Compounding my Internet woes, my laptop's hard drive corrupted its boot sector Saturday afternoon. I have no idea how this happened. The Bitlocker recovery key no longer works. I expect tomorrow I'm going to have to install a new hard drive and then install all my software again. This does not make me happy. On the other hand, I have two episodes of Lost to catch up on before Tuesday.

This, anyway, explains why I didn't post anything yesterday, and why the video clip of the world's fastest land vehicle will have to wait until later today. (Because of the International Date Line, even though I have a 13-hour overnight flight, I arrive at O'Hare 30 minutes after I leave Shanghai.)

Two hours until my flight home. Maybe my email will finish downloading by then?

Why you shouldn't check email at midnight

You might see a news story like this:

Chicago would be headquarters to the largest airline in the world if United Airlines successfully consummates a deal with Continental Airlines.

Where to base the world headquarters of the merged entity is one of many potentially thorny "social" issues that have been resolved as the two airlines move rapidly toward a deal that could be completed as soon as next week, said people close to the situation.

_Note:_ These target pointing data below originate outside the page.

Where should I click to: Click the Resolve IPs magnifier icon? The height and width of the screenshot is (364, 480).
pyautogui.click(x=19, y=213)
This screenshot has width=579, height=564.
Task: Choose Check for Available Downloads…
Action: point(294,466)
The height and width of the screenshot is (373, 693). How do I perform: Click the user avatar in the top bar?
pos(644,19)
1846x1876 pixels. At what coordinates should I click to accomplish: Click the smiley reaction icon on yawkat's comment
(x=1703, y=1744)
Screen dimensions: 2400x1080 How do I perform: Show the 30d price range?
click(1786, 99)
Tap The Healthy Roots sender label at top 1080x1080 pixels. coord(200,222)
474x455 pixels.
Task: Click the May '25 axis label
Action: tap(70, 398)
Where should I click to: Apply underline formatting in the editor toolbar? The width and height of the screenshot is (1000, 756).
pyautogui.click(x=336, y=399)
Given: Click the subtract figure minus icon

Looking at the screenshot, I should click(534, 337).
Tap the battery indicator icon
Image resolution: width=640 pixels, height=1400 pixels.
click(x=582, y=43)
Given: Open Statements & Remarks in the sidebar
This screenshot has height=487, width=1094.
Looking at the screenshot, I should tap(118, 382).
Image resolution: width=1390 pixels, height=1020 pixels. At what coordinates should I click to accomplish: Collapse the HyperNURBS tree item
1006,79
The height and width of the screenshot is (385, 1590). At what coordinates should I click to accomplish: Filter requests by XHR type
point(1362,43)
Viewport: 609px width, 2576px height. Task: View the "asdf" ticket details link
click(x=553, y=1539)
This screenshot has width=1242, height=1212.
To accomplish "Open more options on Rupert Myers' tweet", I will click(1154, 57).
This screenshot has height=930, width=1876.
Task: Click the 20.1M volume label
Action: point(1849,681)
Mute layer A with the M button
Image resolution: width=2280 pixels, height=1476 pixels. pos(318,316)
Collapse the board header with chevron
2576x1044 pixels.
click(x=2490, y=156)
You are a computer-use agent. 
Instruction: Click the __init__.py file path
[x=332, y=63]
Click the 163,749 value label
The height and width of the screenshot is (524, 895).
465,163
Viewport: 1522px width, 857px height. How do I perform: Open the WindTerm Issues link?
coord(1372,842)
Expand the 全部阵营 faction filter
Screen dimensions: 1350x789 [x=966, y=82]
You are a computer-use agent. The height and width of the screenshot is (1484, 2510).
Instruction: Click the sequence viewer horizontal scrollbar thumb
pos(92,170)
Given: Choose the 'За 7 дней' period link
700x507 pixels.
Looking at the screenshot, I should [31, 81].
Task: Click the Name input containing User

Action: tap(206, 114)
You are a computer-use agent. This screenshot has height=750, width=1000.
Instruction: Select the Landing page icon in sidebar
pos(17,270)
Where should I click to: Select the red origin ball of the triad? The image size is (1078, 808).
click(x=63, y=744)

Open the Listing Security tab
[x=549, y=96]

The implications make my brain hurt. This would be tremendous for Chicago, at the expense of making O'Hare a fresh kind of hell for Conited (Uninental?) travelers. But United would gain a major hub in Houston to compete with American's in Dallas, and would solidify its Asia-Pacific lead even while essentially conceding the North Atlantic to oneworld. (For the record, I will continue to fly American regardless. The article mentions that US Airways, twice to the altar but never wed with United, may jump into American's arms instead.)

Then there was this, via Sullivan, which has to be a first in American history, in Philadelphia yet:

Veteran Rep. Babette Josephs (D., Phila.) last Thursday accused her primary opponent, Gregg Kravitz, of pretending to be bisexual in order to pander to lesbian, gay, bisexual, and transgender voters, a powerful bloc in the district.

"I outed him as a straight person," Josephs said during a fund-raiser at the Black Sheep Pub & Restaurant, as some in the audience gasped or laughed, "and now he goes around telling people, quote, 'I swing both ways.' That's quite a respectful way to talk about sexuality. This guy's a gem."

Kravitz, 29, said that he is sexually attracted to both men and women and called Josephs' comments offensive.

"That kind of taunting is going to make it more difficult for closeted members of the LGBT community to be comfortable with themselves," Kravitz said. "It's damaging."

Add to all this the increasing likelihood (though still well below 50%) that Nick Clegg could become Britain's prime minister in two weeks, and I think it will be a fretfully long night. (In a good way. If I were a UK citizen, I'd vote Lib-Dem this time. Seriously.)